Wie lässt sich vermeiden, dass mit der Abschaffung von FGM andere Praktiken erfunden werden, um Frauen sexuell zu kontrollieren?
Wissen Sie, die Rechte von Frauen werden so oft verletzt. Nicht nur FGM, sondern auch Zwangsheirat, Männer, die ihre Frauen schlagen, Vergewaltigungen, Mord. Alles gegen Frauen. In wessen Namen, wozu?
Vor dem Interview meinten Sie, Sie hätten schlechte Erfahrungen mit NGOs gemacht. Welche waren das?
Über NGOs will ich gar nicht reden. Manche von ihnen sind gut. Aber die meisten wollten nur mein schwarzes Gesicht und haben zu wenig gegen FGM getan.
Auch Ihre Foundation ist eine NGO.
Meine Foundation tut etwas. Ich bilde und informiere Menschen. Wissen Sie, wie viele E-Mails ich aus der ganzen Welt bekomme? Und ich werde weitermachen. Wenn ich mit dieser Filmpromotion fertig bin, will ich an jede Universität dieser Welt gehen und junge Menschen informieren.
Sie leben jetzt in Polen. Fehlt Ihnen Wien?

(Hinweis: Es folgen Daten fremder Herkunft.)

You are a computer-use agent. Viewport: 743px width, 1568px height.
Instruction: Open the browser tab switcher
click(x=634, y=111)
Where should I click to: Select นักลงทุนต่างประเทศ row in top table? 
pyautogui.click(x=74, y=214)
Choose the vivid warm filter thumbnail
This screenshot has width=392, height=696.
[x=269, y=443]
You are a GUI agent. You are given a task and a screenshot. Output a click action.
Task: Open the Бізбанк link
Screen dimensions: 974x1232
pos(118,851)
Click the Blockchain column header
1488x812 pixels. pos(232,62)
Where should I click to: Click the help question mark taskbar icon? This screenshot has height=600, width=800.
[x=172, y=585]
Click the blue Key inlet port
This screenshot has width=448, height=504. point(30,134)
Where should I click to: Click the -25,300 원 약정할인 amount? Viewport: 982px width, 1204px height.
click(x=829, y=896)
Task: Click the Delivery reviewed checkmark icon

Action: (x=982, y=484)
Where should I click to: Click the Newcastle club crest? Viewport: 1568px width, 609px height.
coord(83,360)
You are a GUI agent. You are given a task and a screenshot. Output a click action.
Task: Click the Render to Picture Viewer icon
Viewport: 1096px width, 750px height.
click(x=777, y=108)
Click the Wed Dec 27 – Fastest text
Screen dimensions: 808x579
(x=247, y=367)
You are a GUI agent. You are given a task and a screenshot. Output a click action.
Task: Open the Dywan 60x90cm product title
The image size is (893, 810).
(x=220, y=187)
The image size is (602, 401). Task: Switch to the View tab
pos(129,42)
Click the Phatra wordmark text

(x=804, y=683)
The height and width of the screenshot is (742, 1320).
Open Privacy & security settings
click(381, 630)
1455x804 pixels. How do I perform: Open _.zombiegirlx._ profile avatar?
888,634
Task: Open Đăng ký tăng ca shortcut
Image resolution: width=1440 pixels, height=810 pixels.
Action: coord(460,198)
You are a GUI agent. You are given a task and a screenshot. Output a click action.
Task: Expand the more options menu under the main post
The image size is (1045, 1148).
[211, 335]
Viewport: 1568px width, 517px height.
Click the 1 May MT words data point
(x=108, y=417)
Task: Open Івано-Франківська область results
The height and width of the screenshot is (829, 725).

Ich vermisse Wien sehr. Bis auf eine Sache.
Die wäre?
Diese verdammte Hundescheiße. Die ist überall! Ich glaube, die Wiener haben mehr Hunde als Kinder. Schafft euch doch endlich mehr Kinder an!
ZUR PERSON
Waris Dirie wurde 1965 in Somalia in eine Nomadenfamilie geboren. Im Alter von fünf Jahren wurde sie genital verstümmelt. Eine Tortur, an der eine ihrer Schwestern starb. Als sie mit 13 Jahren an einen alten Mann verheiratet werden sollte, wagte sie die Flucht. Ohne den Weg zu kennen, schlug sie sich nach Mogadischu durch. Eine Tante vermittelte sie als Hausgehilfin nach London. Dort begann ihre Karriere als Model. 1997 sprach Dirie erstmals öffentlich über ihre Verstümmelung, bis 2003 war sie als UN-Sonderbotschafterin gegen FGM (female genital mutilation) tätig. Heute lebt die Mutter zweier Kinder in Polen, von wo aus sie die Aktivitäten ihrer Anti-FGM-Initiative, der Waris Dirie Foundation, steuert.